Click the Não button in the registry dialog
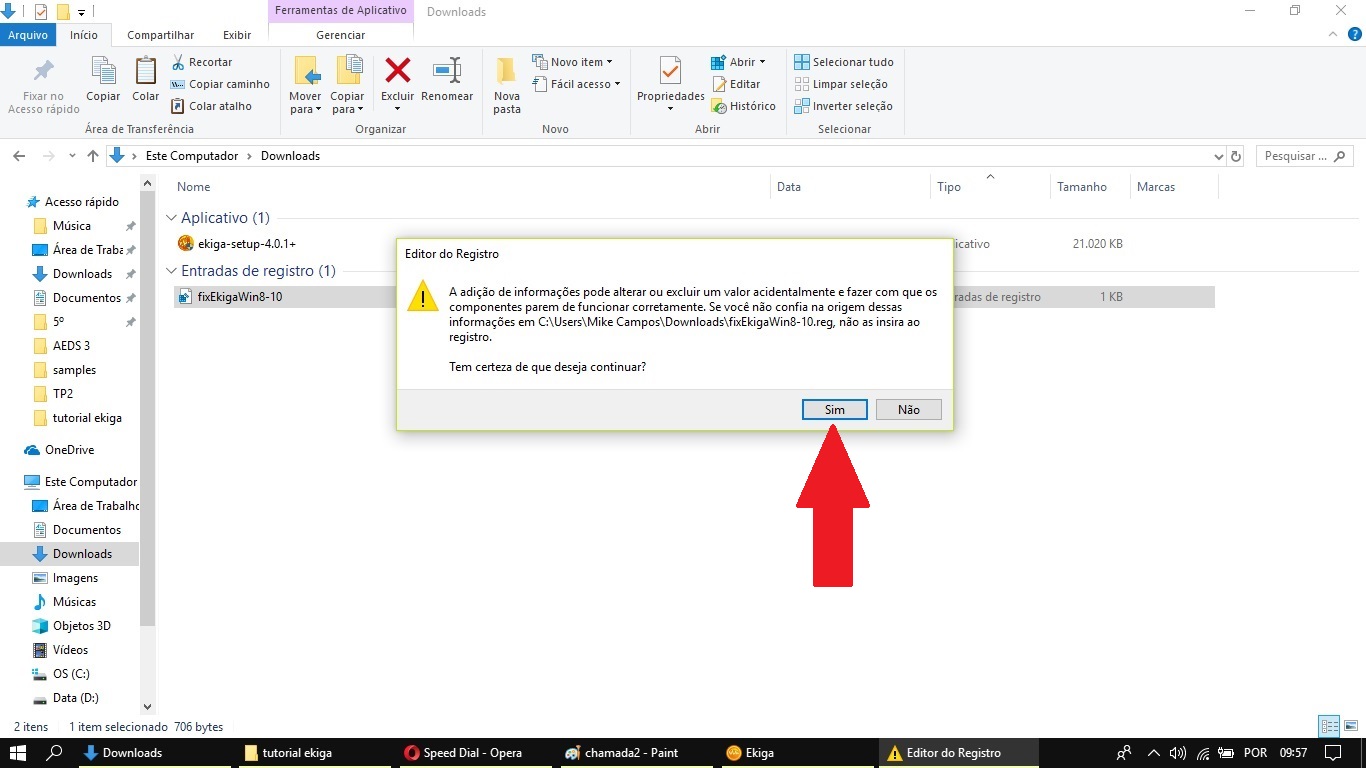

☆ ☆ ☆ ☆ ☆

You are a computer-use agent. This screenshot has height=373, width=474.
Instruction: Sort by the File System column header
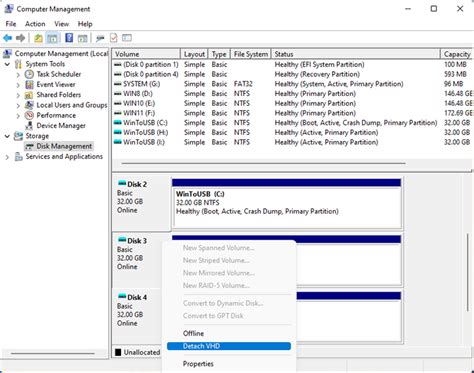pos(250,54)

☆ ☆ ☆ ☆ ☆

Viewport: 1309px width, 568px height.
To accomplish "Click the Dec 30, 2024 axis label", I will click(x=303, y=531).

☆ ☆ ☆ ☆ ☆

→ Given task:
Recast the lines from the line with "You are a computer-use" to the line with "pos(250,54)", both included, as a numbered list. Omit any blank lines and leave the pictures out of your answer.

→ Result:
1. You are a computer-use agent. This screenshot has height=373, width=474.
2. Instruction: Sort by the File System column header
3. pos(250,54)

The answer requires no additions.